Rarely one fails from failed insulation. Some have failed from owners changing rotors, and nicking the stator windings in the process. Rotor failures, diode board and/or rubber mount failures, wiring failures, voltage regulator failures....and ignition switch failures....all are seen now and then. The MOST common failure is the battery and/or the starter relay connections or internally. The GEN lamp, necessary in the stock system to initiate charging, does not fail often. There is a modification that allows the system to start up even if the lamp fails (and makes a slight improvement on rpm at which charging begins).....that is on this website....it is article #19.
Failure to disconnect the battery before removing the outer cover of the timing chest, has caused electrical sparks and failures of the diode board. Failure of the voltage regulator is indicated by poor or no charging or wrong voltage. VR failure is hardly the only failure to exhibit these problems. Failure of the diode board is usually indicated by lower charging (lower watts) capability, or lower voltage output under load of such as the headlight. ONE "open" large diode will so indicate by vastly lowered charging with the headlight turned on, yet charging may be OK, headlight OFF. Problems with the small diodes, while rarer, do occur, and can be seen by poor charging. In fact, almost anything that goes wrong with the charging system components can result in lower voltage, or lower output/charging. Overheated or slightly dirty or corroded connections ARE COMMON. GEN lamps that can be seen glowing dimly at night while cruising are usually an indication of poor connections someplace, or many places.
GEN lamps that do not light up, and thus you have no charging
(or, maybe only at VERY high rpm), are usually a bad lamp, a bad lamp socket, a bad regulator, or, commonly, an open rotor or excessively worn brushes.
Rotors can fail at cruising and higher rpm, and be OK at lower rpm.
After the /5, the printed circuit board that the GEN lamp fit into can get microscopic cracks, and the lamp connection to the board can fail. You can carefully repair the board....or replace it (IF you can find a replacement!). Do NOT yank lamps out roughly.....press on the printed material and rock the lamp out carefully.
From 1976, many models have a connection of the battery into the electrical system located at the starter relay under the fuel tank. The red wires there can cause problems if there is corrosion at those connections of the relay prongs (spade connections) and socket. A similar problem occurs if the INSIDE of the relay box has corroded connections, from such as brake fluid or moisture. The problem can be as slight as just a small voltage drop, or as major as a total complete lack of electrical power.
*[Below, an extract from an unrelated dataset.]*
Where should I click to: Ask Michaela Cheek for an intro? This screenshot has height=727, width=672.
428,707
This is because the INTERNALS of the relay, even if the relay is NOT being actuated, have a 'jumper function'. These larger gauge red wires, involved in the internal connection, can be cut into ...NEATLY!!...and joined permanently, which fixes the problem forever....unless there is an INternal relay corrosion problem. There are NO problems caused by the external jumpering, if done neatly. If the battery has voltage on it WHILE the lights are on (but they do not light-up), you may have a relay plug/socket problem, or inside the relay....probing with a voltmeter will tell you if power is on all red wires at the starter relay, or not.
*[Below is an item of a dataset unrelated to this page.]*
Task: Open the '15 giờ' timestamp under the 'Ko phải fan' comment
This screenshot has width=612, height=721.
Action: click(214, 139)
If something fails, what are the
USUAL indications?, and how to determine what is going on:
1. Batteries: A battery failure can cause an enormous amount of problems and indications. It is QUITE possible, and, frankly the norm, for a battery to simply lose capacity over time. That in itself is usually not a problem, as we normally do not operate many hours of accessories with the engine off. Of course, if severe enough, the starter motor will not have sufficient current to rotate the engine. One common failure mode is a full separation....or part separation...of a connection inside the battery. The battery will act as if there is a resistance inserted in series, and may charge up to the correct voltage at the battery terminals, yet be unable to properly crank the engine. This is easily seen by measuring the battery terminal voltage, ignition off, then ignition on, then when attempting to crank the engine. The battery may not crank at all, or you hear just a simple clunk if quite bad in this respect, yet the headlight MAY seem to operate normally...until the starter button is pressed.
The headlight MIGHT dim to nearly or completely OUT, when cranking. In a few instances, once the engine IS started and run, the battery MAY seem to act OK....until the next cold startup. It is rare, but I have even seen batteries that were temperature sensitive, regarding the opening and closing of an internal connection. Another common failure mode is a shorted cell, usually only one fully shorts, but, it can be partial. The battery MAY never charge up to proper voltage, and if this is seen when using an EXternal charger with a voltmeter attached, the battery can be considered worthless, and must be replaced. IF partial, the battery might charge up to the correct voltage, yet after standing a half hour or hour, have its 'open terminal' voltage fall towards 12, rather than maybe 12.5 to 12.7. That battery should be discarded too. There are dynamic battery testers at most repair shops, that can USUALLY determine if a battery has the proper cranking power. These are usually called Battery Load Testers. You can get your own at a quite reasonable price from Harbor Freight Company. I test all my vehicles' batteries once or twice a year.
It is possible for bad
starter motor to 'pull' or 'draw' so much current from the battery, that the
battery appears faulty. This is commonly seen with the early Valeo starters in which the pole pieces,
which were glued in place, come loose and lock up the starter. The Bosch starters
are FAR better constructed than early Valeo starters, and the Bosch are easily re-buildable anyplace...they are interchangeable, but
need the end support plate, and the early versions were 8 teeth, later 9 teeth,
to match a change in flywheels...and you MUST use the correct
number of teeth version. Late model Valeo
starters are OK, and draw less current than the Bosch, and Euromotoelectrics.com has them reasonably priced....see my references
page. They are a GREAT source for electrical parts for your bike.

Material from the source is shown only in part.